There are many variations of a failure to restrict operations to buffer bounds. A subcategory of exceeding buffer bounds is a buffer overflow. The term buffer overflow has a number of varying definitions. For our purposes, a buffer overflow occurs if a program attempts to write more data in a buffer than it can hold or write into a memory area outside the boundaries of the buffer. A particularly common situation is writing character data beyond the end of a buffer (through copying or generation). A buffer overflow can occur when reading input from the user into a buffer, but it can also occur during other kinds of processing in a program. Buffer overflows are also called buffer overruns. This subcategory is such a common problem that it has its own CWE identifier, CWE-120.
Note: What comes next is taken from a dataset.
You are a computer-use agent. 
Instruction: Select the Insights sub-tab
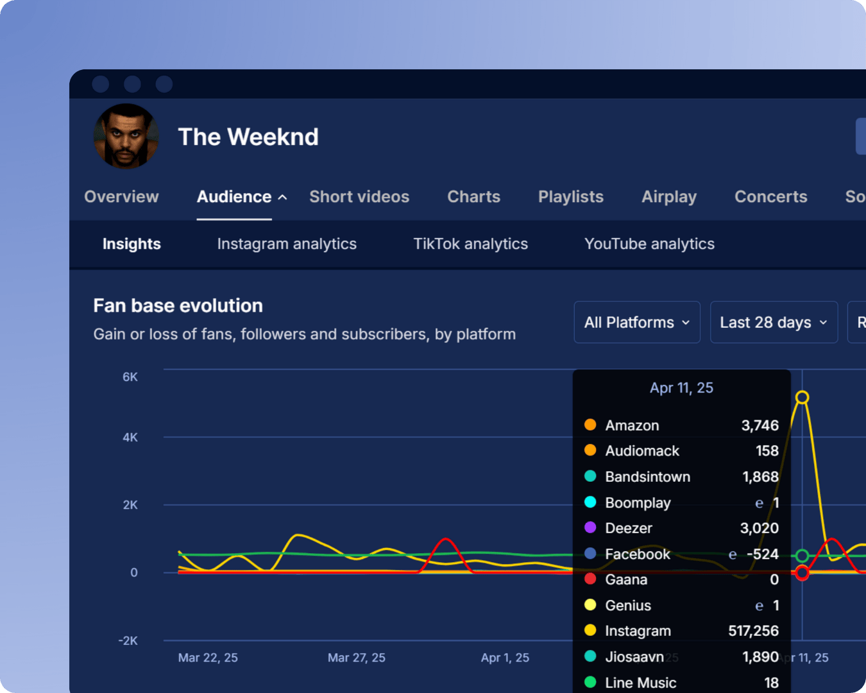[x=132, y=244]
Buffer overflows are an extremely common and dangerous security flaw, and in many cases a buffer overlow can lead immediately to an attacker having complete control over the vulnerable program. To give you an idea of how important this subject is, at the CERT, 9 of 13 advisories in 1998 and at least half of the 1999 advisories involved buffer overflows. An informal 1999 survey on Bugtraq found that approximately 2/3 of the respondents felt that buffer overflows were the leading cause of system security vulnerability (the remaining respondents identified “mis-configuration” as the leading cause) [Cowan 1999]. This is an old, well-known problem, yet it continues to resurface [McGraw 2000].
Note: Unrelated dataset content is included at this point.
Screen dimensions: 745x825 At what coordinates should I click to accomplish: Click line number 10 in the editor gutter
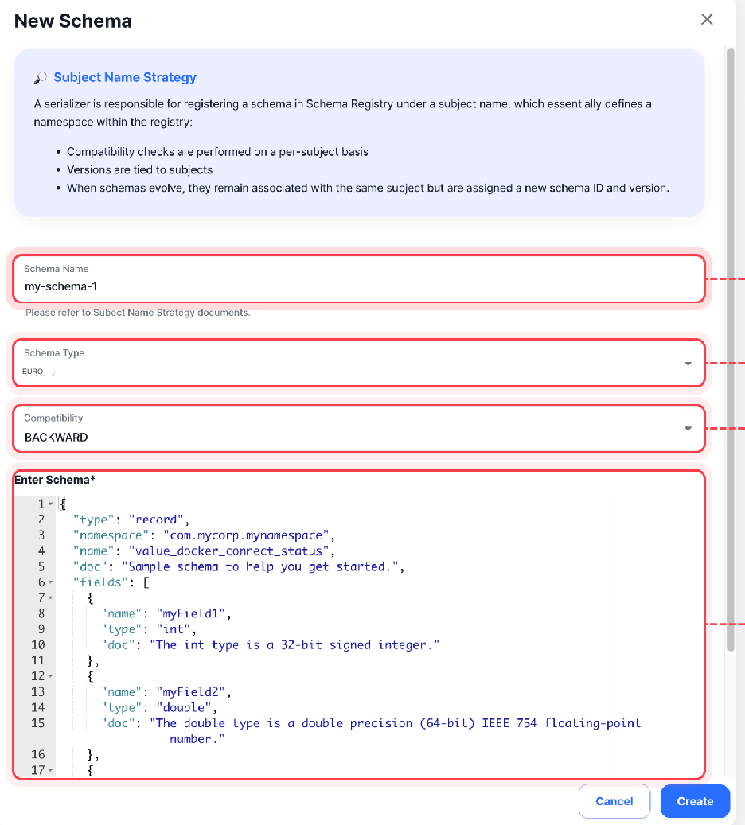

Attacks that exploit a buffer overflow vulnerability are often named depending on where the buffer is, e.g., a “stack smashing” attack attacks a buffer on the stack, while a “heap smashing” attack attacks a buffer on the heap (memory that is allocated by operators such as malloc and new). More details can be found from Aleph1 [1996], Mudge [1995], LSD [2001], or the Nathan P. Smith’s Stack Smashing Security Vulnerabilities website at http://destroy.net/machines/security/. A discussion of the problem and some ways to counter them is given by Crispin Cowan et al, 2000, at http://immunix.org/StackGuard/discex00.pdf. A discussion of the problem and some ways to counter them in Linux is given by Pierre-Alain Fayolle and Vincent Glaume at http://www.enseirb.fr/~glaume/indexen.html.

Allowing attackers to read data beyond a buffer boundary can also result in vulnerabilities, and this weakness has its own identifier (CWE-125). For example, the Heartbleed vulnerability was this kind of weakness. The Heartbleed vulnerability in OpenSSL allowed attackers to extract critically-important data such as private keys, and then use them (e.g., so they could impersonate trusted sites).

Figure 6-1. A physical buffer overflow: The Montparnasse derailment of 1895

Most high-level programming languages are essentially immune to exceeding buffer boundaries, either because they automatically resize arrays (this applies to most languages such as Perl), or because they normally detect and prevent buffer overflows (e.g., Ada95). However, the C language provides no protection against such problems, and C++ can be easily used in ways to cause this problem too. Assembly language and Forth also provide no protection, and some languages that normally include such protection (e.g., C#, Ada, and Pascal) can have this protection disabled (for performance reasons). Even if most of your program is written in another language, many library routines are written in C or C++, as well as “glue” code to call them, so other languages often don’t provide as complete a protection from buffer overflows as you'd like.